Trabajar en la zona de aislamiento requiere cuidados que antes no se registraban, pero también, de muchos sacrificios. Por un lado, el de batirse a duelo todos los días con el virus que tiene en jaque al mundo, y por otra parte, el de tomar recaudos extremos con sus seres queridos. Porque el volver a casa no es igual que antes.
La Lic. en enfermería, Analía Muñoz, Jefa de enfermeras del Hospital San Andrés, fue una de las primeras en recibir instrucciones por parte de las autoridades sanitarias locales cuando la pandemia se desató. “En Giles se tuvo que modificar una parte del Hospital para ubicar a los vecinos aislados, además de modificar los lugares de atención para el resto de la comunidad. y en cuanto a la enfermería pusimos una enfermera por turno disponible dentro de la zona de aislamiento” contó a Infociudad.

Cinco son las enfermeras del sector destinado al tratamiento del COVID-19 de San Andrés de Giles. En la actualidad, dividen su trabajo en tres turnos de ocho horas por día durante la semana, mientras que los fines de semana y feriados, las tareas se reparten en dos turnos de 12 horas.
Analía contó que el personal se capacitó con el infectólogo Dr. Fabio Crudo justo antes de que se conozcan los primeros casos de la ciudad y aseguró que el Nosocomio local está “muy bien equipado, desde el primer día pusieron todo a disposición para cuidar al personal”.
Trabajar en el aislamiento
No son “las enfermeras del doctor”, son profesionales capacitadas e independientes que trabajan en colaboración con los médicos. A las enfermeras, el sistema de salud en general no las reconoce. Por el contrario, las castiga con un salario bajo, perdiendo con ello la oportunidad de mejorar la salud de la población. El problema no es de ahora, es de siempre y en toda la Argentina, pero tal vez, la pandemia vino a poner estas cosas en su lugar.
“La asistencia a los pacientes consta en hacerles los controles de signos vitales, se les da la medicación indicada por el médico una vez por turno, sino las veces que sean indicadas” comienza contando Sonia Gobetti, enfermera gilense que pasa sus días en la zona de aislamiento.
La trabajadora de la salud afirma que la parte médica es fundamental pero también se apoya en la cuestión humanitaria: estar en ese sector no es sencillo para el personal pero tampoco para el paciente.
“Con ellos hablamos desde afuera de la habitación en varias oportunidades para saber si esta bien si necesita algo, el trato es como a cualquier paciente, se lo contiene para que no le sea tan difícil esos días dentro de una habitación donde están solos sin ver a nadie” relata Sonia.

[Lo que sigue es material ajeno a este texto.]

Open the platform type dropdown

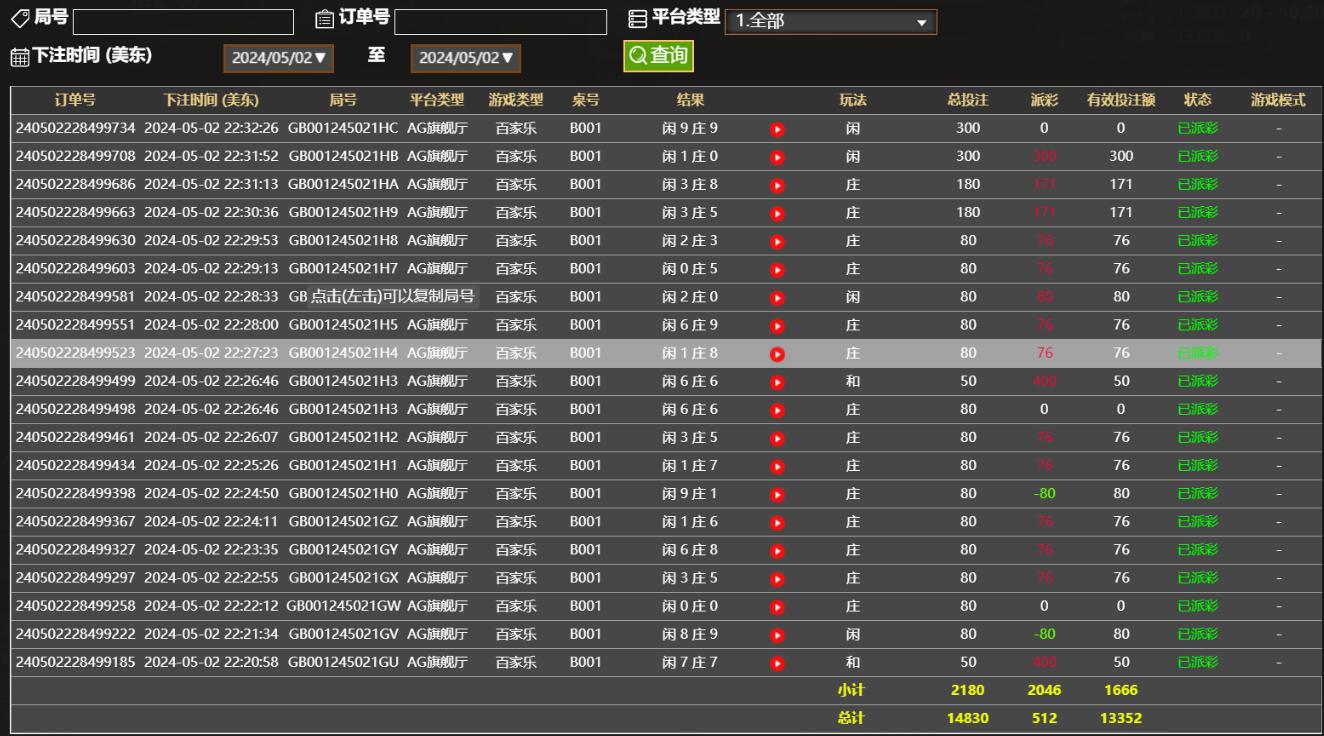pyautogui.click(x=830, y=22)

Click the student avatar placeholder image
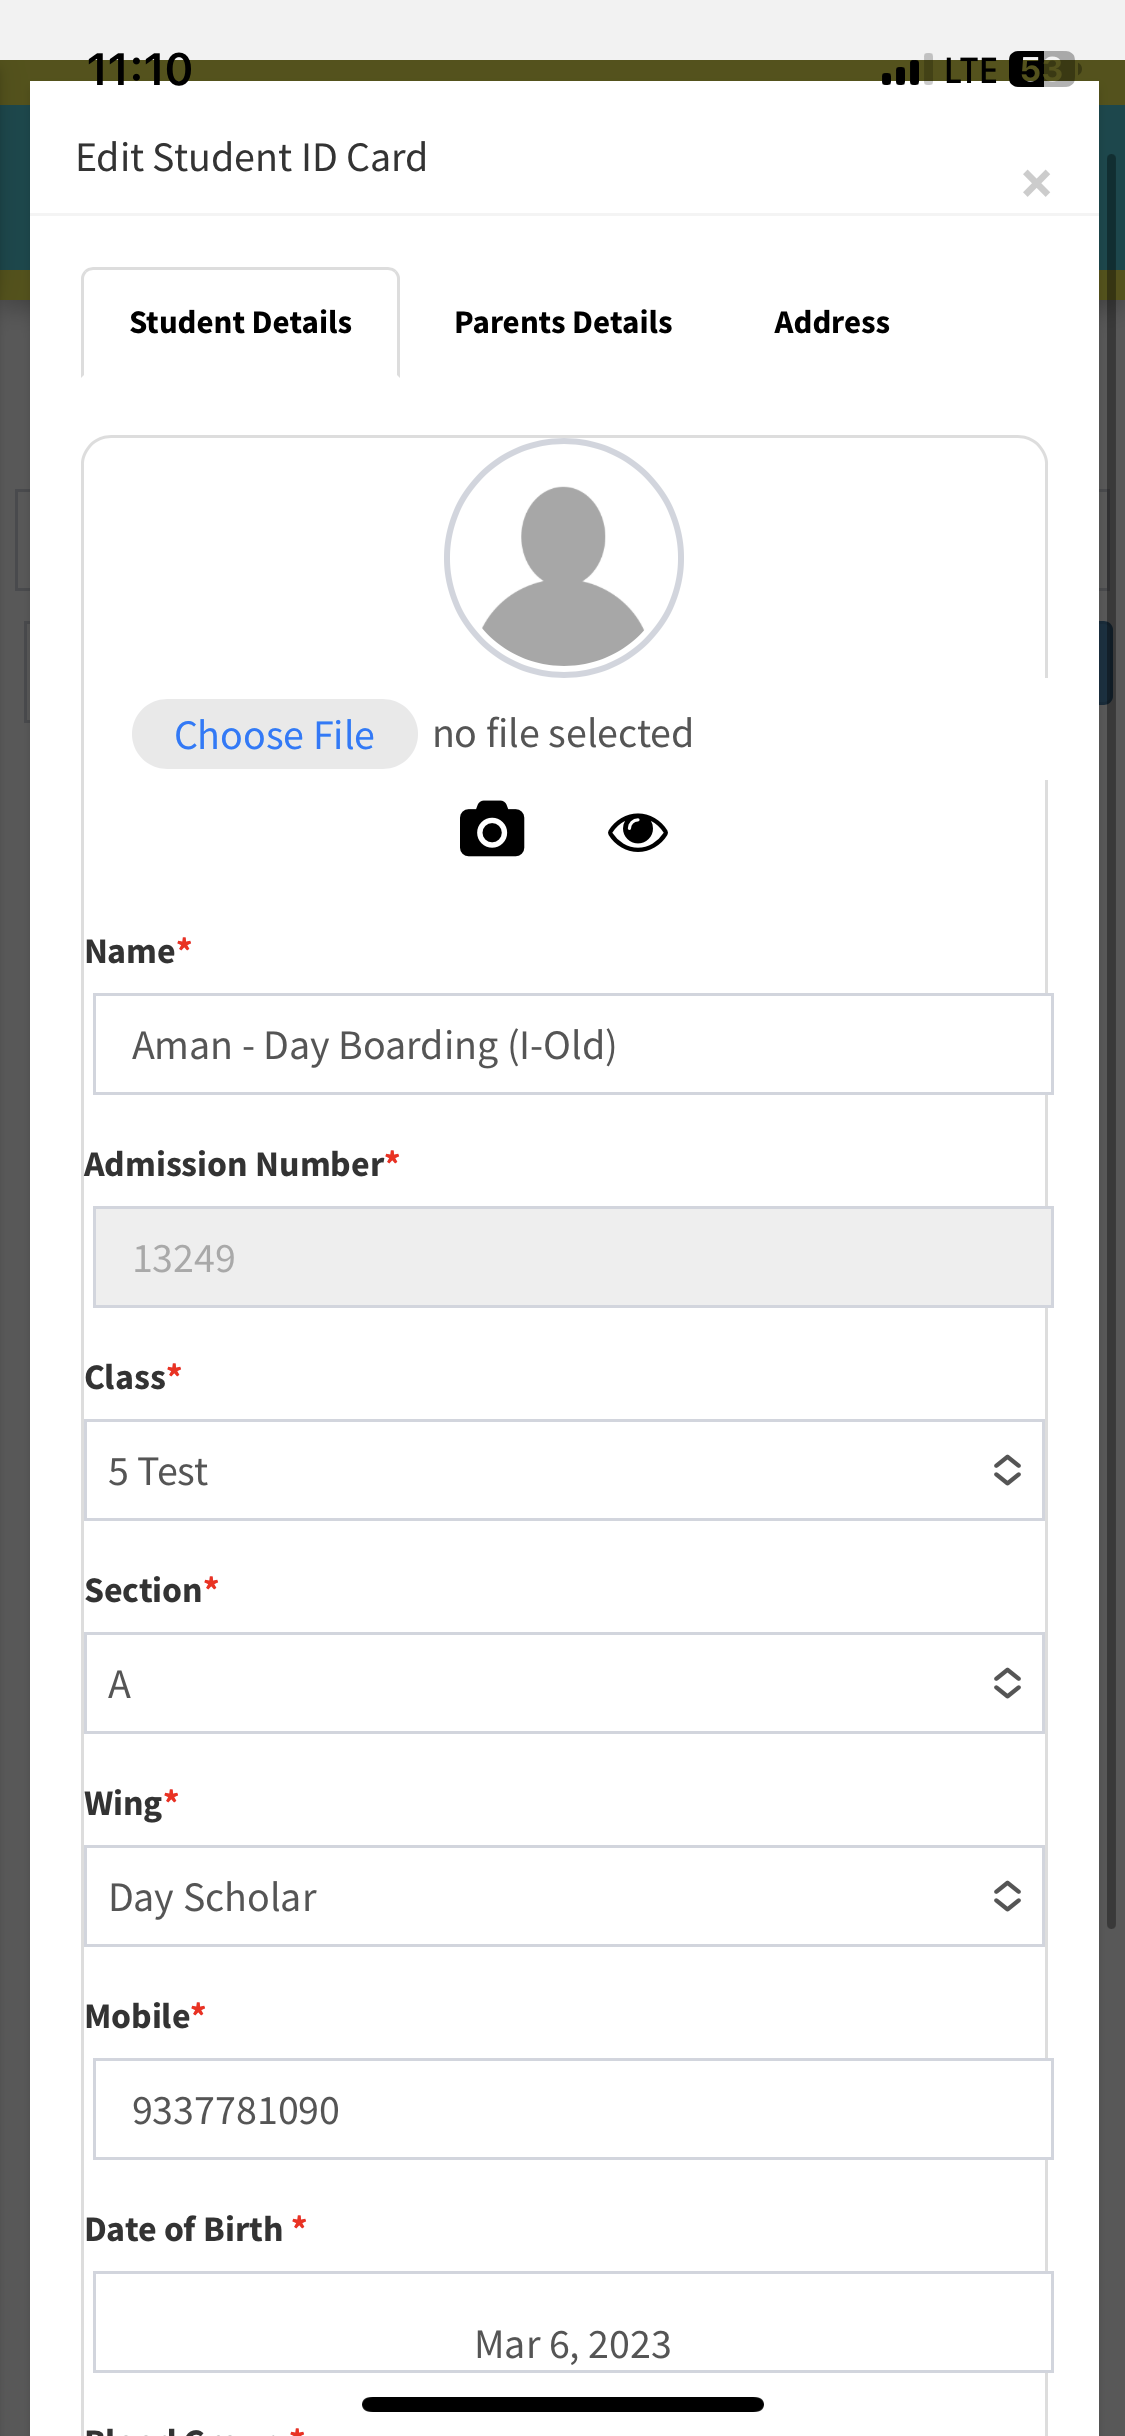pos(564,558)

La profesión en tiempos de pandemia
Los aplausos a los trabajadores de la salud se escuchan en todo el país. Pocas veces en la historia se vio algo igual. Familias enteras salen a golpear sus manos para reconocer a los que hoy nos cuidan o nos cuidarán en el caso que el virus nos alcance.
Sonia le cuenta a Infociudad que miedo no tiene, pero si respeto a la enfermedad. También sostiene que la tarea no es sencilla y que incluso “no todos quieren o pueden trabajar en el sector de aislamiento”.
Sin embargo, la gilense sostiene que esto hizo que el trabajo de ellas “se valore un poco más”. Nuestra charla, por WhatsApp, cierra con una devolución a esos aplausos. Sonia se hace eco del reconocimiento de los vecinos y lo agradece: “se siente mucha emoción es una adrenalina que no se puede explicar, sentimos que sí se puede”.

Las enfermeras gilenses del sector de aislamiento
Sonia Gobetti, Mariela Gonzáles, Alejandra Capiello, Daniela Domenget y Silvia Rebollo. A ellas, y a todos los trabajadores de la salud, nuestro aplauso. Estamos orgullosos de lo que hacen.